Peter Henning, a former federal prosecutor who now teaches law at Wayne State University, said the court denying the House’s motion to intervene was not a surprise.
“This was a long shot from the beginning because the Justice Department is responsible for criminal prosecutions, not the House of Representatives,” Henning said.
“Congress does not have prosecutorial authority.”
The case involves a team of Metro Detroit doctors accused of mutilating the genitalia of nine girls at a Livonia clinic since 2015.
U.S. District Judge Bernard Friedman in November dismissed the genital mutilation charges against the doctors as unconstitutional on the grounds that the statute at issue lacked a connection to interstate commerce.
Federal prosecutors initially filed a notice of appeal, but Solicitor General Noel Francisco earlier this year determined his department "lacks a reasonable defense" of the statute's constitutionality in light of Friedman's ruling.

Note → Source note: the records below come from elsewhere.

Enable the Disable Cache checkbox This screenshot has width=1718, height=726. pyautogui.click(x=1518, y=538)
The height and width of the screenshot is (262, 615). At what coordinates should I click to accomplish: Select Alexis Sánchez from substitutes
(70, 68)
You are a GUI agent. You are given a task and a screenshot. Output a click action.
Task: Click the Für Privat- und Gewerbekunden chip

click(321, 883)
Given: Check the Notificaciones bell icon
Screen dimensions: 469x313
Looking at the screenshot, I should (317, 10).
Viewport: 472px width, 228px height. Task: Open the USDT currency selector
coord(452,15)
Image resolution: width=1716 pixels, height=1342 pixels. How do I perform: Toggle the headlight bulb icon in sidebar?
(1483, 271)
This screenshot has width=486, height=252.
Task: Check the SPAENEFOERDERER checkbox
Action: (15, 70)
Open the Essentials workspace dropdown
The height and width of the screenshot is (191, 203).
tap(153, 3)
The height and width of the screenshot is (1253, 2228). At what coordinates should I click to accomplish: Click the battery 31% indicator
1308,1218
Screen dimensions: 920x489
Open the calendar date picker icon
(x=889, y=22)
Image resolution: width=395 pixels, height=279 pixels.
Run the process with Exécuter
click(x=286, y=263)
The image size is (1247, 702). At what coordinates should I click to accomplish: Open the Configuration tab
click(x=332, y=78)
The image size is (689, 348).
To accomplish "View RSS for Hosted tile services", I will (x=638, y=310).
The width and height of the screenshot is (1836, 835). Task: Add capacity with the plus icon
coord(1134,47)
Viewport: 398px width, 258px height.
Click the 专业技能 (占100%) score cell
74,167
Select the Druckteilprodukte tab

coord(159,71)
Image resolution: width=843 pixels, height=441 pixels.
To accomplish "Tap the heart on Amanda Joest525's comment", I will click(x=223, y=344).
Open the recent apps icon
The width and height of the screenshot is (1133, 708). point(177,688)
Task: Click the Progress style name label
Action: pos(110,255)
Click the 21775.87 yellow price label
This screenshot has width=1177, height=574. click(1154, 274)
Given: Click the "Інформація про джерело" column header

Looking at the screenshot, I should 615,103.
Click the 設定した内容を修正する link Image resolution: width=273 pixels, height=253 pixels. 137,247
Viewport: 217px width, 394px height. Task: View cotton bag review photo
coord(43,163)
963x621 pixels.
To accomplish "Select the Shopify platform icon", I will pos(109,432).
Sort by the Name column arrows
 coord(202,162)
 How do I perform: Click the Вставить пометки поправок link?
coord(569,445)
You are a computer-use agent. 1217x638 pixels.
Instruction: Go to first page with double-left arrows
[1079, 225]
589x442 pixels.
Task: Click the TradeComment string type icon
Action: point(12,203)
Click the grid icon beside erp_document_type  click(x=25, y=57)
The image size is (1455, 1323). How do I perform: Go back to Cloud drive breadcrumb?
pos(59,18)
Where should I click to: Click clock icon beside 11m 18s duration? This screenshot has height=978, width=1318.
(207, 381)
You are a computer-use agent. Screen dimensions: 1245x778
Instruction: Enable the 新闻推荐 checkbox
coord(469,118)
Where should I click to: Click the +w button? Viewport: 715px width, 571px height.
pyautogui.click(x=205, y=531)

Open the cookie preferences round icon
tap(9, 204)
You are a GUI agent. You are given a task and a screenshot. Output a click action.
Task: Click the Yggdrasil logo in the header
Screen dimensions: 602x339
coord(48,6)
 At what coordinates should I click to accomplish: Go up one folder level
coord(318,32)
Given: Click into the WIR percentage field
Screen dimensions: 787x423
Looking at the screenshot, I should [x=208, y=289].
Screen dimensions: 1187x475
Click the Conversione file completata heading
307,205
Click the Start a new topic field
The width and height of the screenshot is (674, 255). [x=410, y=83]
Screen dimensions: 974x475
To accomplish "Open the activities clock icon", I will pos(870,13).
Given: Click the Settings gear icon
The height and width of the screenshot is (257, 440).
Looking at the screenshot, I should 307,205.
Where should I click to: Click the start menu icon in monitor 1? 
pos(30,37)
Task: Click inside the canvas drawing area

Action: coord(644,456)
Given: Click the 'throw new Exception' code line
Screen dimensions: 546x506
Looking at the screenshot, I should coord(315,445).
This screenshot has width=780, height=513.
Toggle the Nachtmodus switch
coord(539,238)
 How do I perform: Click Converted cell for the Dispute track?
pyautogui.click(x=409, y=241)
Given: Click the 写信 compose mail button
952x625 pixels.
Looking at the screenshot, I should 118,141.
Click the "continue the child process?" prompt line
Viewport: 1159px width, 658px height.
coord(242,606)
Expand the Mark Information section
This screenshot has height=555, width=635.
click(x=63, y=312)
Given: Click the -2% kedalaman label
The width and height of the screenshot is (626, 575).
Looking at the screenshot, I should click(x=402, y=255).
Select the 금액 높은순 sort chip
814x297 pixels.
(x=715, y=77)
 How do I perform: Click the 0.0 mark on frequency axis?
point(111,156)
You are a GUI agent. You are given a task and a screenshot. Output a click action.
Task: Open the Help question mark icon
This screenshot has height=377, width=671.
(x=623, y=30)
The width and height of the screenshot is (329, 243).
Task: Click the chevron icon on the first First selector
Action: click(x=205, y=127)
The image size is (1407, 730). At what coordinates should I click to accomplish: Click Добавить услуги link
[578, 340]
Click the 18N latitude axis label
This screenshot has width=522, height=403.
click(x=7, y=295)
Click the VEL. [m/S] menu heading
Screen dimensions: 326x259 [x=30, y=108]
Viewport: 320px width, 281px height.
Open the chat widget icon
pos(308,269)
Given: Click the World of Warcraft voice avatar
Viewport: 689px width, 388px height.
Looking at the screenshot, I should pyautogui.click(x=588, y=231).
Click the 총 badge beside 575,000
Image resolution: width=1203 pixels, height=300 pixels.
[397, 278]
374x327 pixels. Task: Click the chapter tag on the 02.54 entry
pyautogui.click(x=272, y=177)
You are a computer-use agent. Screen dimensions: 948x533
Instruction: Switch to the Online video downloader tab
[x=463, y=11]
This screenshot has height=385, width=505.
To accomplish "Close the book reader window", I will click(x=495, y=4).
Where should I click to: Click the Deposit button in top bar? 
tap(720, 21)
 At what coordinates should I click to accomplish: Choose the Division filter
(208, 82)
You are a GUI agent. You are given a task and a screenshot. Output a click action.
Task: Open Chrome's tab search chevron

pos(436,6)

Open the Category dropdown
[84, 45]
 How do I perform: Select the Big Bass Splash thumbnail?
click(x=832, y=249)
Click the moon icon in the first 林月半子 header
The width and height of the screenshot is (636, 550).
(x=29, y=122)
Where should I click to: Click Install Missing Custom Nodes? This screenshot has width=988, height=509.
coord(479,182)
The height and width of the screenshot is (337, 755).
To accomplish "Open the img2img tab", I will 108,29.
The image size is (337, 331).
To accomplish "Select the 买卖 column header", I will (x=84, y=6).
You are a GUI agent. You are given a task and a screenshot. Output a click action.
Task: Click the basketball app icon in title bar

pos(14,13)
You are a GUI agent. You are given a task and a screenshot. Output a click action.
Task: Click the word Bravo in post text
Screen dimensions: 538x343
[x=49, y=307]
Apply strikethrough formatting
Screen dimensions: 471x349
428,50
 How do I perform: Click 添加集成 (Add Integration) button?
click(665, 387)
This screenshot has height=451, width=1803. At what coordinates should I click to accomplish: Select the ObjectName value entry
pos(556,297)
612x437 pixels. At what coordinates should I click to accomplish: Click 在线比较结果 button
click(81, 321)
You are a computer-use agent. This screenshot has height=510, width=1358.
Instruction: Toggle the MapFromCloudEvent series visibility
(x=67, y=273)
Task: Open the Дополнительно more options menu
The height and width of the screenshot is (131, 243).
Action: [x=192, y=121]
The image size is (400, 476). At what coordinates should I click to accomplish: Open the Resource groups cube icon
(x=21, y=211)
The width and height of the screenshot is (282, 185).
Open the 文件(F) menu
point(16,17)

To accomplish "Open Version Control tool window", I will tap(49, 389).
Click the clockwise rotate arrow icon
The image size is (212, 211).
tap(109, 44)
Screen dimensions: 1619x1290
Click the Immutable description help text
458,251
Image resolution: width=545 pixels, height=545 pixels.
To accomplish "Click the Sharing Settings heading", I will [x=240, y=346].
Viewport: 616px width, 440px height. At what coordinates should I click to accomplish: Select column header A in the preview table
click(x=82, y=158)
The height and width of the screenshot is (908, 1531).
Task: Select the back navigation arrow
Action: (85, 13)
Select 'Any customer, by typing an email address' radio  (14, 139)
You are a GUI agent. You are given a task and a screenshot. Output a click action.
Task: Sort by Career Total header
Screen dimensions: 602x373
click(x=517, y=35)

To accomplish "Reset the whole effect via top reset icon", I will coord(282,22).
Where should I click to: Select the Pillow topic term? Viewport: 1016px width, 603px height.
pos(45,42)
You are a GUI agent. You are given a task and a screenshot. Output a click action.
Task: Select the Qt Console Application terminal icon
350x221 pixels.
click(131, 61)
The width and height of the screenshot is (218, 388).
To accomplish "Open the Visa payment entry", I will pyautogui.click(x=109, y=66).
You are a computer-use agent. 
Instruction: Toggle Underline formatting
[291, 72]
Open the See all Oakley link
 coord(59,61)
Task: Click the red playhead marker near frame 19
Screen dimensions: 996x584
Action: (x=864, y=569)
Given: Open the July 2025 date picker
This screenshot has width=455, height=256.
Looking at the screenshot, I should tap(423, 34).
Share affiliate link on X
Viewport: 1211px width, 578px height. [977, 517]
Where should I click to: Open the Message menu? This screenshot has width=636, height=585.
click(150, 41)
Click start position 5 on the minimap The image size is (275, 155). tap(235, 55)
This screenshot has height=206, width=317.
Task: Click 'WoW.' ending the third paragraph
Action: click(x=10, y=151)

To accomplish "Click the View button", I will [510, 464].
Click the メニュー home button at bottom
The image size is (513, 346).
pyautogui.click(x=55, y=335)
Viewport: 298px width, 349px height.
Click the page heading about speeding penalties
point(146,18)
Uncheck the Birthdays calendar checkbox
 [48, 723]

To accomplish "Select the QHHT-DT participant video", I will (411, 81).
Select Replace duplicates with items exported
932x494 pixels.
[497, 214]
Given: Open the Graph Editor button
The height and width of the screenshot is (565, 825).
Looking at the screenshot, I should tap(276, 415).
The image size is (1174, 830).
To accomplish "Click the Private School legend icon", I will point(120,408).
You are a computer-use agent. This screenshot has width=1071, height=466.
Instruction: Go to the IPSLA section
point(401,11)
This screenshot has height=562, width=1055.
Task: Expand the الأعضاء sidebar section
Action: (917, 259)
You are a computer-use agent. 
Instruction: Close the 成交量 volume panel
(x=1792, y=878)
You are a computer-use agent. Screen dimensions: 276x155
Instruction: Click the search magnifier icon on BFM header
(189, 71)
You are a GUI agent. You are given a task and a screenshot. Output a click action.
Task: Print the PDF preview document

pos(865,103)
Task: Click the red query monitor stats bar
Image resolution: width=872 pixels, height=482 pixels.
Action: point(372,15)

Francisco shared his decision to abandon the appeal with Congress in a letter condemning FGM as "an especially heinous practice" and urging lawmakers to amend the law to ensure it could pass constitutional muster in the future. His staff provided a detailed legislative proposal to Judiciary committee leaders in both chambers.
House leaders — after a 3-2 party-line vote of its Bipartisan Legal Advisory Group — filed the motion to intervene soon after in April, which the government and the defendants opposed.
The Department of Justice argued that only the executive branch has prosecutorial power, and that no law or procedural rules authorize the Congress to intervene in a criminal case.
"Given the broad condemnation of this abhorrent practice, it is inexplicable that the House has not acted on the department's (legislative) proposal," DOJ attorneys wrote in a brief the following month.
"If the defendants in this case are to go to prison it should not be at the behest of three members of the House's Bipartisan Legal Advisory Group."
Lawyers involved in the motion on both sides said it was the first time the House of Representatives has attempted to intervene in a pending criminal case to defend a statute after federal prosecutors declined to do so on appeal.
Previously, the House has intervened only in civil cases in order to defend statutes such as the Affordable Care Act or the Defense of Marriage Act, when the Department of Justice declined not to pursue appeals.
Attorneys for House Democrats argued that the chamber has a "unique interest in defending its own enactments against judicial invalidation when the executive branch has abandoned its defense of those enactments."
"In this instance, intervention by the House is warranted because reasonable arguments can be made in defense of" the statute, the attorneys continued.
"The House's participation in this suit will thus materially aid this court in determining whether the FGM statute can survive constitutional scrutiny, and thereby serve as a basis for the defendants' prosecution in court."
The House stressed that female genital mutilation is a "serious" public health problem in the U.S. internationally, citing figures from the Centers for Disease Control and Prevention estimating that more than 500,000 women and girls are either victims or at risk of being victims of the procedure in the United States.